= Mill Creek (Tehama County) =

Stream in northern California, US

Mill Creek is a large stream in northern California. It is an eastside tributary of the Sacramento River, draining an area of 134 sqmi and flowing for 56.5 mi. The creek begins in Shasta County, California, but almost immediately flows into Tehama County, California. The creek's source is a thermal spring at an elevation of 8200 ft in Lassen Volcanic National Park. At first, the creek flows roughly south while meandering to the east and west, but the lower two-thirds of the creek flow roughly southwest until it reaches the Sacramento River at an elevation of only 200 ft, just north of Los Molinos, California.

In the creek's upper reaches, it flows through meadows and dense forests. Later, it descends through a steep canyon and flows into the Sacramento Valley. It flows about 8 mi in the valley before it reaches its confluence with the Sacramento River. The creek is in excellent condition, due to the upper two-thirds of it being in the protected lands of Lassen Volcanic National Park and Lassen National Forest. There are no storage dams or reservoirs on the creek, but there are several diversion dams after it reaches the Sacramento Valley. The creek is home to Spring Run Chinook Salmon and Central Valley Steelhead (both endangered), Fall Run Chinook Salmon, and Pacific Lamprey.

Mill Creek received its name in the 1840s by an explorer who proposed watermills be built along its course.
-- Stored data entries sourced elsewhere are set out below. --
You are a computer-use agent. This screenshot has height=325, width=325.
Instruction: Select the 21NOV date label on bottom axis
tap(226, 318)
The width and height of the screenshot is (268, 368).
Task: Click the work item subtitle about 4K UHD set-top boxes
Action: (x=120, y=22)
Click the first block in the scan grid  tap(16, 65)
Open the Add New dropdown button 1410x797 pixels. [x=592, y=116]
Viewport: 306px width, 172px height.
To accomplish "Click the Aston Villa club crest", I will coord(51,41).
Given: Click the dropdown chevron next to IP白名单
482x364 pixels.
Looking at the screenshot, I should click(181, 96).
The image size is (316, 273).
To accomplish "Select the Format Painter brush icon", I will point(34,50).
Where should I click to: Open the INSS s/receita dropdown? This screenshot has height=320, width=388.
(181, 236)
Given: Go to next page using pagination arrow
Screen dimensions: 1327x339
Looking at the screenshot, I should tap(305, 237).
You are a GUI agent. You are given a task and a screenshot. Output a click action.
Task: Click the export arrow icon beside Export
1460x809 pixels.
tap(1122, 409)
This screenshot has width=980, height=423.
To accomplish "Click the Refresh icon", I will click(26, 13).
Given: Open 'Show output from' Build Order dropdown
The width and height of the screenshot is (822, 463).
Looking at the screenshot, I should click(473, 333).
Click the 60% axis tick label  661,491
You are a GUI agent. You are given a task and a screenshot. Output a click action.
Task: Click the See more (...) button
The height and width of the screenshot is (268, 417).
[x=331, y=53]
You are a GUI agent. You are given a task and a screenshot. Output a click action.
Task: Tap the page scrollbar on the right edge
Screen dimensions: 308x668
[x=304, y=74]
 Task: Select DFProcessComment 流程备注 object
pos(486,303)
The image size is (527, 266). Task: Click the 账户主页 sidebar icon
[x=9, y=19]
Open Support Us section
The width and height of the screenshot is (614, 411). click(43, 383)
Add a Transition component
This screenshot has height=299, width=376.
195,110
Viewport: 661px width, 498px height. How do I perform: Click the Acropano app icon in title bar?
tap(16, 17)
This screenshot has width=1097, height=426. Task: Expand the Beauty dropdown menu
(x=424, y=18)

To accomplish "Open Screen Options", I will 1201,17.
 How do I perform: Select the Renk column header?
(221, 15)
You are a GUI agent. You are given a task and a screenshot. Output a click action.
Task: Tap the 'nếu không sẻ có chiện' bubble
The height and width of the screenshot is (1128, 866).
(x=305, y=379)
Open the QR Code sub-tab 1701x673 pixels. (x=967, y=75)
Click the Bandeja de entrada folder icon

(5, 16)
Mill Creek is primarily in private ownership. Many of the property owners participate in the Mill Creek Conservancy, a 501(c)(3) organization formed in 1994 by local landowners, local community, and others committed to the continued protection and management of Mill Creek’s historically pristine ecosystem by promoting resource protection and compatible land usage through cooperative efforts between landowners, federal and state agencies and other stakeholders. Partners include the Los Molinos Mutual Water Company, California’s Department of Fish & Wildlife, the U.S. Fish & Wildlife Service, the Nature Conservancy, and many other agencies and conservation organizations to create ongoing programs that protect and enhance the survival of Mill Creek’s threatened and endangered Chinook salmon and steelhead populations.